Quelques années plus tard, l’action des armées révolutionnaires démontrait que le régime démocratique n’était point incompatible avec le sentiment de l’intérêt général, ni voué fatalement à l’individualisme. Elles manifestaient, aux yeux de tous, la puissance invincible des armées nationales et la force incalculable que pouvaient donner, à l’expansion militaire des nations, les idées qui les pénétraient et les soulevaient dans leurs couches profondes. Elles établissaient, en un mot, l’action des forces morales dans les succès militaires ; et, après Iéna, ce problème ardu de la psychologie du champ de bataille était devenu, pour les Prussiens, une question pratique, de l’intérêt le plus vital.
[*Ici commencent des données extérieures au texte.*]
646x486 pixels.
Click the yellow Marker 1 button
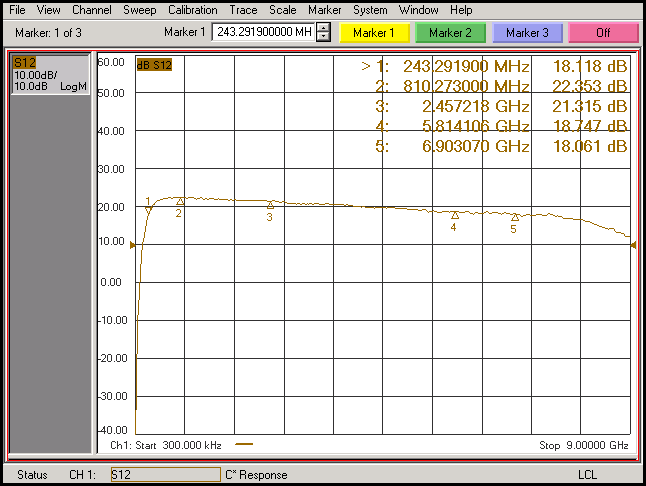[375, 33]
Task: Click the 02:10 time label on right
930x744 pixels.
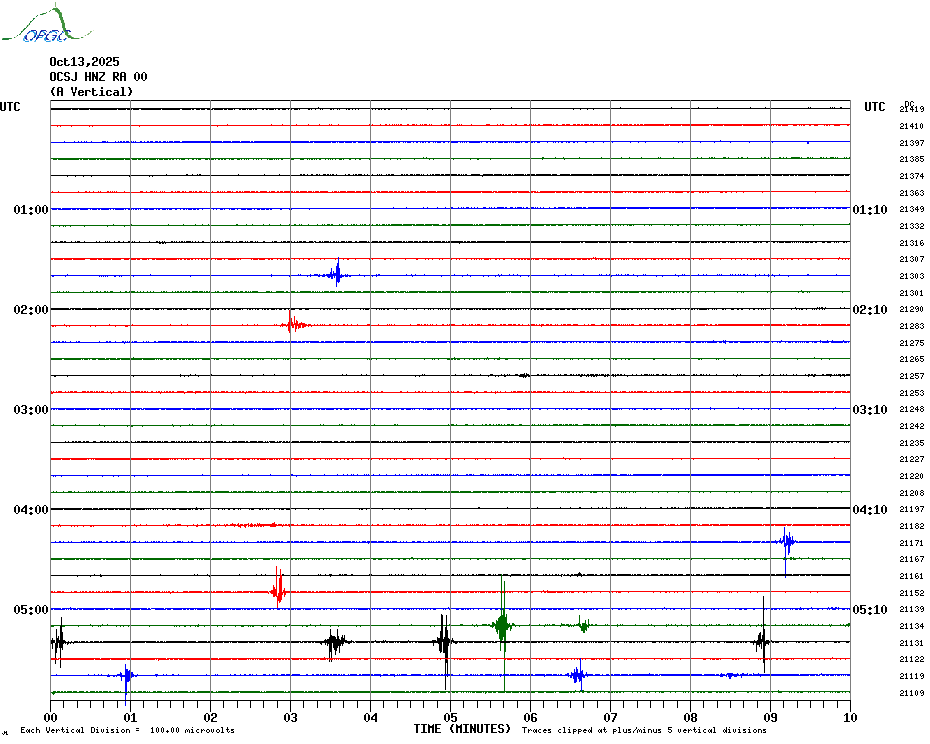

Treize ans après avoir écrit la page que nous venons de citer, en avril 1806, même avant les désastres de la Prusse, Scharnhorst, — s’il n’était point devenu un esprit moins philosophique, — défendait contre les partisans de l’ancien état de choses, des idées directement opposées et un projet de milice nationale ; — seize ans plus tard, il préparait contre la domination française un projet d’insurrection nationale : « Il faut, écrivait-il le 27 novembre 1807, il faut inculquer à la nation le sentiment de son indépendance, détruire les anciennes formes, briser les liens du préjugé, guider l’œuvre de la régénération et ne la point troubler dans son libre développement. »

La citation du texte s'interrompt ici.